Texto citado:
+--

A deputada Jô Moraes (candidata do PCdoB) diz que o senhor não tem legitimidade para dar continuidade a um projeto que começou em 93 com o ex-prefeito petista Patrus Ananias, hoje ministro.

LACERDA: Por que o Pimentel hoje é o prefeito mais bem avaliado? Porque ele aplicou políticas públicas sem rótulos ideológicos. Ele deu continuidade ao que o Patrus e o Célio de Castro fizeram. Apenas se desviou de rótulos ideológicos e, sem esses preconceitos, se aproximou do governador em favor da cidade. Isso é embate político, não vai chegar no coração do povo.

O eleitor já compreendeu que o senhor vai unir esses projetos?

LACERDA: Tenho a confiança do governador e do prefeito. E dos partidos também. Há alguns dissidentes no PT, que não quiseram (me apoiar). A cidade construiu um modelo de parceria com todos os segmentos, e nosso compromisso é dar continuidade a isso.

O senhor vai tentar conquistar dissidentes do PT, como o ministro Patrus?

LACERDA: A nossa postura é manter as portas abertas. Gostaríamos que o ministro Patrus mudasse de idéia. Ele é uma liderança importante e fez belo trabalho na prefeitura.

Alguém já usou ou citou nessa campanha a denúncia de envolvimento do senhor com o mensalão?

LACERDA: Se alguém falar nisso novamente eu vou processar. Eu não fui indiciado pela Polícia Federal. Pelo contrário, fui claramente inocentado. Colocaram meu nome numa lista, mas eu provei documentalmente que não recebi dinheiro. Minha vida e minhas contas foram vasculhadas. A Receita Federal me pediu uma pilha de documentos e explicações de depósitos até de R$130 na minha conta, e nada. Isso porque o dinheiro não passou pela minha mão. Eu simplesmente, por orientação da campanha do PT, coloquei o Einhart (Einhart Jacome da Paz, marqueteiro da campanha de Ciro Gomes) em contato com Marcos Valério. O Einhart me ligou dizendo que não estava recebendo, liguei para o Delúbio, e este me disse para ele (Einhart) procurar o Marcos Valério, de quem eu nunca tinha ouvido falar. Apenas coloquei os dois em contato.

O senhor aparece como o candidato com o maior patrimônio declarado. Isso pesa na eleição?

LACERDA: Antigamente, dinheiro era sinal de pecado. Felizmente, a cultura hoje no país está mudando. Se a pessoa vem de baixo, construiu o patrimônio de maneira honesta, trabalhou muito, teve seus funcionários felizes como os meus, essa pessoa tem de ser elogiada.

+--

Registros de dados:

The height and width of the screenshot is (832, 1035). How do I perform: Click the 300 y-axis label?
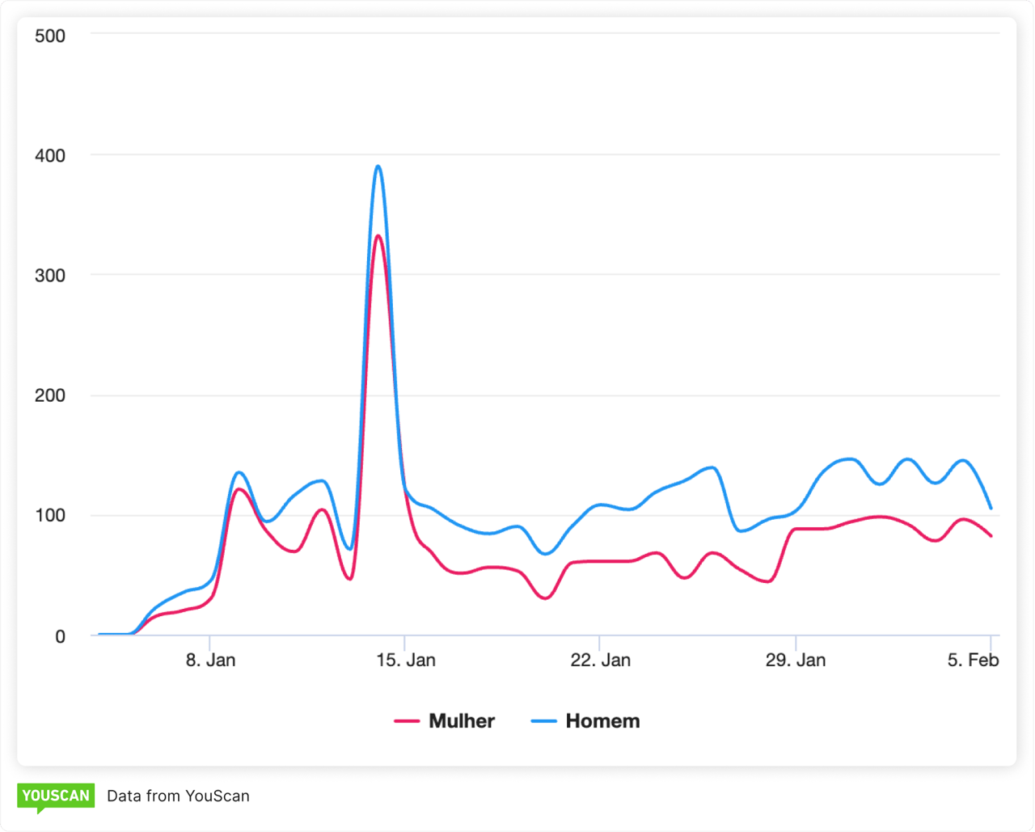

+--

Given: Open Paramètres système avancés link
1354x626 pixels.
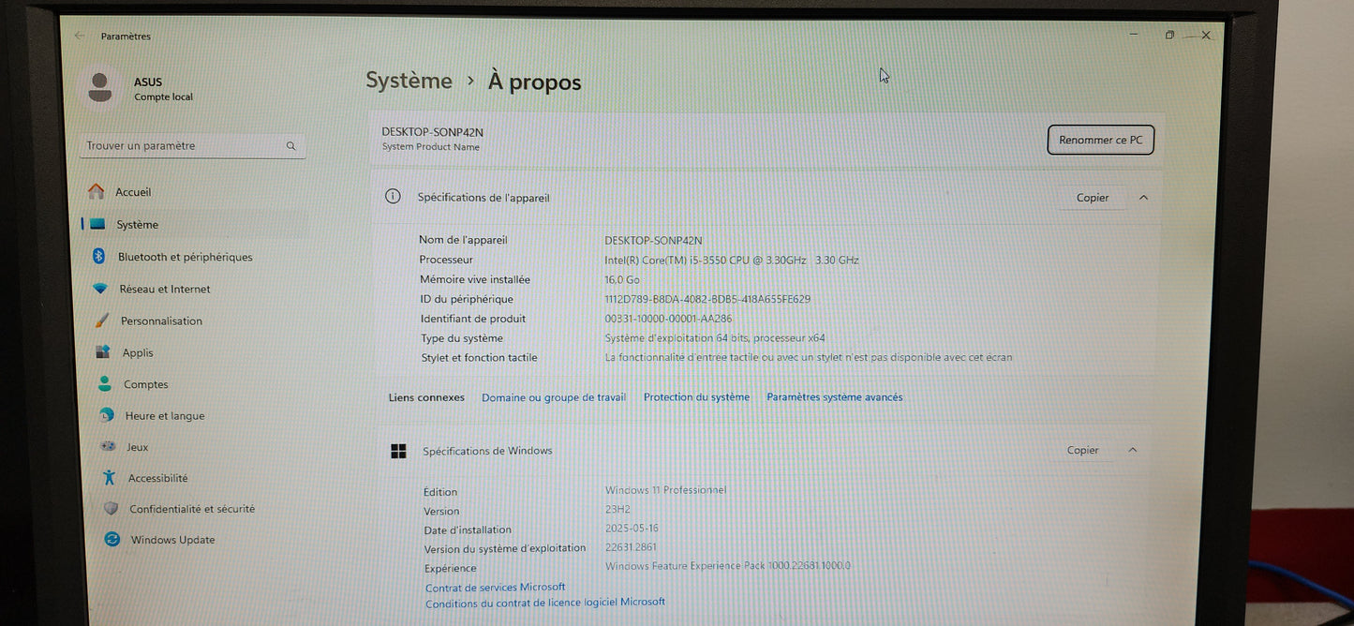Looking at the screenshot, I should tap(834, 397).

+--

Desafios:
#1 Na entrevista com Lacerda, qual era o valor dos depósitos que a Receita Federal pediu que ele explicasse?
#2 Imprima todo o trecho da entrevista com Lacerda que vai de "LACERDA: Tenho a" até "com o mensalão?".
#3 Prossiga com a entrevista com Lacerda a partir do ponto em que ela termina.

Respostas por tarefa:
#1 Depósitos de até R$130 na conta dele.

#2
LACERDA: Tenho a confiança do governador e do prefeito. E dos partidos também. Há alguns dissidentes no PT, que não quiseram (me apoiar). A cidade construiu um modelo de parceria com todos os segmentos, e nosso compromisso é dar continuidade a isso.

O senhor vai tentar conquistar dissidentes do PT, como o ministro Patrus?

LACERDA: A nossa postura é manter as portas abertas. Gostaríamos que o ministro Patrus mudasse de idéia. Ele é uma liderança importante e fez belo trabalho na prefeitura.

Alguém já usou ou citou nessa campanha a denúncia de envolvimento do senhor com o mensalão?

#3
Fala-se muito em Belo Horizonte no "Projeto Minas", de Aécio presidente da República...

LACERDA: Minas está readquirindo um papel importante na política nacional. Encomendamos uma pesquisa que indica que BH é considerada hoje tão importante politicamente quanto São Paulo, porque algo de novo está acontecendo aqui. Minas sempre teve esse papel de construir convergências. Se isso vier a desembocar num mineiro como candidato à Presidência, vai ser muito difícil encontrar um mineiro que não o apóie. Eu me incluo entre eles.

E uma possível candidatura de Pimentel ao governo do estado também teria seu apoio.

LACERDA: O Pimentel certamente estaria qualificado para ser governador, mas não cabe a mim dizer isso.

É verdade que o senhor já financiou campanhas da hoje adversária Jô Moraes?

LACERDA: Eu não guardo lembranças disso, porque sempre foram ajudas desinteressadas. O PCdoB eu ajudei, inclusive em 2002. O Sérgio Miranda (hoje candidato do PDT em BH) é muito amigo de um conhecido meu, e ajudei.

Como estão as doações para sua campanha? O senhor já investiu nela?

LACERDA: Fiz alguma contribuição, e estou preparado para fazer mais se necessário. Mas a arrecadação não decolou no ritmo que gostaríamos. Os empresários, de uma maneira geral, estão muito identificados com o projeto do governador e do prefeito. Há incompatibilidades contra ideologias. Você tem pessoas nessa dissidência do PT que defendem revolução agrária e operária. Empresário não gosta disso.

Jô diz que tem dificuldades para obter doações de empresários...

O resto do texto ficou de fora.